One of the disadvantages for users of web-based platforms such as Galaxy is the reliance on an external service that could go down without notice. We have several procedures in place to minimize unplanned downtime (see “Technical setup and maintenance” section). The scheduled updates, during which the instance is unavailable, are announced at least a week in advance. The integration of Galaxy @Sciensano into the routine activities of many Belgian National Reference Centers (NRCs) and National Reference Laboratories (NRLs) ensures continued support of this instance. A second limitation is the need to transfer potentially sensitive data to an external service. Several procedures and policies are in place to mitigate this concern. First, we never access the data uploaded by a user, except to fix or replicate bugs at the user’s request. Second, we encourage users to remove any reads originating from human DNA (e.g., from human host material from a bacterial infection) before analysis, as these are typically not meant to be analyzed or shared. Galaxy @Sciensano provides the 'Human read scrubbing pipeline' (Galaxy version 0.2), based on the NCBI human read removal tool (available at https://github.com/ncbi/sra-human-scrubber), which removes human reads from FASTQ files, after which the raw FASTQ files can be purged from the system by the user. Finally, all datasets older than three months are automatically deleted.
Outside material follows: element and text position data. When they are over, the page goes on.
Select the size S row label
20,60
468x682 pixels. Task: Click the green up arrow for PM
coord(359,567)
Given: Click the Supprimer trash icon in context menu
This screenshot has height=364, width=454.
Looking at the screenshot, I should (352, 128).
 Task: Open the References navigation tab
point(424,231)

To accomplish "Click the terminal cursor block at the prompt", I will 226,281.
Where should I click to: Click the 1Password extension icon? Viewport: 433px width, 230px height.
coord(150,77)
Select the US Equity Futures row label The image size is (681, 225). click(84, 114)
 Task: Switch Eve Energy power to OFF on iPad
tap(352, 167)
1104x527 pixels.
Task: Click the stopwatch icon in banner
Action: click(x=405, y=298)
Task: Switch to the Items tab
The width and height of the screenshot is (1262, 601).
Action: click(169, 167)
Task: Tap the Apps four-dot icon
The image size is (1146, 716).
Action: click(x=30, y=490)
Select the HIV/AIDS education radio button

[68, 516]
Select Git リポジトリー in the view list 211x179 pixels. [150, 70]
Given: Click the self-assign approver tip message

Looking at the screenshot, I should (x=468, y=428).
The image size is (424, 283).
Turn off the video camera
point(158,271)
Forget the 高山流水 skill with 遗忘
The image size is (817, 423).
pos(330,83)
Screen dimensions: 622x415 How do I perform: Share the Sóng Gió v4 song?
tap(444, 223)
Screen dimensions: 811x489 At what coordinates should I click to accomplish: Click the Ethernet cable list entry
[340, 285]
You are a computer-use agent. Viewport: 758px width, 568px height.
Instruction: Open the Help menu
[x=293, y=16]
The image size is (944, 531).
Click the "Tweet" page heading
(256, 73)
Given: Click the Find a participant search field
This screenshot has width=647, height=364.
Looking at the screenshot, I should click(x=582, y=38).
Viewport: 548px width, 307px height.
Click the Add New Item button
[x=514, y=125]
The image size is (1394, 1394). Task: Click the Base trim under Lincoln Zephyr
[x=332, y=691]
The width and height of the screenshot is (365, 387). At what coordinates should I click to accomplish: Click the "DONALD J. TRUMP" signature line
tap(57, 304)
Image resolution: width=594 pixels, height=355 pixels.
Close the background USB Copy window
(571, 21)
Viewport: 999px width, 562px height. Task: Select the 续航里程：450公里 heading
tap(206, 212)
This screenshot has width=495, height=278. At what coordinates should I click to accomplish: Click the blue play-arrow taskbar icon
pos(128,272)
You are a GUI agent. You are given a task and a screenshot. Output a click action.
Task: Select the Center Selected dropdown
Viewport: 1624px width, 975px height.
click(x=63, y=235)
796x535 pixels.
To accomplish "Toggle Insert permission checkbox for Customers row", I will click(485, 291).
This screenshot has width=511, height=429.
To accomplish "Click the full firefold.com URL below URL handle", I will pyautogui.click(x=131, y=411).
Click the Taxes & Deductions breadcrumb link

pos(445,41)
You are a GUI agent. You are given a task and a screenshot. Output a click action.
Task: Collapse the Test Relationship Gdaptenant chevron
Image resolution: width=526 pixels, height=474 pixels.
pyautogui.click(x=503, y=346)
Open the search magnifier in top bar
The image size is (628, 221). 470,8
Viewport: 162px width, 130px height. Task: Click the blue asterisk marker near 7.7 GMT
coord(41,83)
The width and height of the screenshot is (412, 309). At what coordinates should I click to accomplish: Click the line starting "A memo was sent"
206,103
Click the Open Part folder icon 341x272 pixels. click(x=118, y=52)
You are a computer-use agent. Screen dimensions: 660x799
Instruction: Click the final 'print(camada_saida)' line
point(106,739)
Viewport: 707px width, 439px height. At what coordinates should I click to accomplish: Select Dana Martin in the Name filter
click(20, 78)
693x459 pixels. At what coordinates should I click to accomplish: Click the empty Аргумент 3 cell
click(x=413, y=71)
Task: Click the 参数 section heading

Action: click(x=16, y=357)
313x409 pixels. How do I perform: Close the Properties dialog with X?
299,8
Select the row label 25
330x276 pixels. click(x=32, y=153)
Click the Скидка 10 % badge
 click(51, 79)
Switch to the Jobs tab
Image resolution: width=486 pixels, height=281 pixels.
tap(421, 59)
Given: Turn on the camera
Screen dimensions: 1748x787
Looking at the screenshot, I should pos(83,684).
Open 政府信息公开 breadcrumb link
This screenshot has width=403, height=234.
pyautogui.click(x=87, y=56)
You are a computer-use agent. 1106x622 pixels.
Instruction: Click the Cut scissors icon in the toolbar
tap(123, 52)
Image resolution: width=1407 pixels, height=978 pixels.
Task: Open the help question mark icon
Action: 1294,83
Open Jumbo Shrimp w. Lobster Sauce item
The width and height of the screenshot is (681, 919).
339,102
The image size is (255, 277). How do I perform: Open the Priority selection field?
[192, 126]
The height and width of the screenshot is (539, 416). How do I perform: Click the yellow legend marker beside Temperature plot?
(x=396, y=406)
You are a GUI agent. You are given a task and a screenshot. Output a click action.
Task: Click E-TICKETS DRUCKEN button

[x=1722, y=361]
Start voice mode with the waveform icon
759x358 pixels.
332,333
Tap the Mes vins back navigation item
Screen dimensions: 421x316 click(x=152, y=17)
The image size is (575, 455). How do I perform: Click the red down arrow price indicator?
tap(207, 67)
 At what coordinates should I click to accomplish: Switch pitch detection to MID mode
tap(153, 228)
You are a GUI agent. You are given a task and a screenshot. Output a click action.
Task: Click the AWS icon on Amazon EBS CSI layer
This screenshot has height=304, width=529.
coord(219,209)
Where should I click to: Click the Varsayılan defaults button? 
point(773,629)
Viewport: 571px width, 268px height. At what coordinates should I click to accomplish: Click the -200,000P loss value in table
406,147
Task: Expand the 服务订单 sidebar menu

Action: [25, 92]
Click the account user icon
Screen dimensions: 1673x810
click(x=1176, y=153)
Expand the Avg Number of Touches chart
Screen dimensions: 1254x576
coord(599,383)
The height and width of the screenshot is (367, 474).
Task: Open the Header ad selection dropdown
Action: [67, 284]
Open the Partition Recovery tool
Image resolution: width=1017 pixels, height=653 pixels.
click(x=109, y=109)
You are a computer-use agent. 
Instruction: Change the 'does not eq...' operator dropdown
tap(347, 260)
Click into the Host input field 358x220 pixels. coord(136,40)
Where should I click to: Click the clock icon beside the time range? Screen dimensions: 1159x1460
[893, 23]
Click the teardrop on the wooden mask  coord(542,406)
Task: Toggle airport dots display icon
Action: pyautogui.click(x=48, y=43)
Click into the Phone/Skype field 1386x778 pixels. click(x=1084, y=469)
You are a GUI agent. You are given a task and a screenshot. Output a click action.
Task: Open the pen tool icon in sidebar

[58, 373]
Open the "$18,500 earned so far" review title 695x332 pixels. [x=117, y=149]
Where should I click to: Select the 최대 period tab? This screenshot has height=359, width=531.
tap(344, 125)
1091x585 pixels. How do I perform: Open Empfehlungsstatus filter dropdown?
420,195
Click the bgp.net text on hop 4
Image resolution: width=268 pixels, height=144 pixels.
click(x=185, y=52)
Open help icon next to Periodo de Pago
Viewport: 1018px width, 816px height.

In summary, we presented a user-friendly, comprehensive and flexible web-based portal for genomics-based microbial typing, characterization and outbreak detection. Combined with online training materials, this instance has contributed to a successful shift toward genomics-based pathogen surveillance within our institute. While the use of our external instance has grown steadily, we hope to reach more scientists who could benefit from the functionalities that we have made available in Galaxy @Sciensano.

Supplementary Information

Acknowledgements

We thank the Galaxy community for maintaining and improving the underlying Galaxy codebase. We thank all the contributors to the Galaxy ToolShed. We would like to thank the ICT service at Sciensano for their help in setting up and maintaining the computing resources that host our Galaxy instances. We thank the various pathogen domain experts from the Sciensano NRCs, NRLs and other microbiology laboratories for their continuous feedback on the development, testing and improvement of the tools, pipelines and databases hosted in Galaxy @Sciensano. We thank the users of our Galaxy instances for their feedback on the development and selection of tools. We thank the PubMLST, BIGSdb Institut Pasteur, EnteroBase, cgMLST.org and Technical University of Denmark teams for the curation and maintenance of the corresponding tools and databases.

Clinical trial number

Not applicable.

Authors’ contributions

Conceptualization: BB, JVB, RW, SDK, NR, KV. Methodology: BB, JVB, RW, KV. Funding acquisition: KV, NR. Project administration: KV, RW. Visualization: BB. Software: JVB, BB, AVU, JD, MG, TD, MK, KM, NG, RW. Formal analysis: BB. Supervision: KV, RW. Writing—Original Draft: BB. Writing—Review & Editing: BB, JVB, AVU, JD, MG, TD, MK, KM, NG, SDK, NR, RW, KV.

Funding

This work was supported by the project “NGS and Bioinformatics Platform” funded by Sciensano (Sciensano RP-PJ, Belgium).

Data availability

The datasets used in the example analyses are available in the data library of the Galaxy instance, and SRA accession numbers are provided in Table S2. The workflows are available as public Galaxy workflows in our Galaxy instance. Training videos are available on YouTube (https://www.youtube.com/playlist?list=PL9O-3w2bLZ4X5DJGYlbqL60PQDzn42Wjh).

Declarations

Ethics approval and consent to participate

Not applicable.

Consent for publication

Not applicable.

Competing interests

The authors declare no competing interests.

Footnotes

Publisher’s Note

Springer Nature remains neutral with regard to jurisdictional claims in published maps and institutional affiliations.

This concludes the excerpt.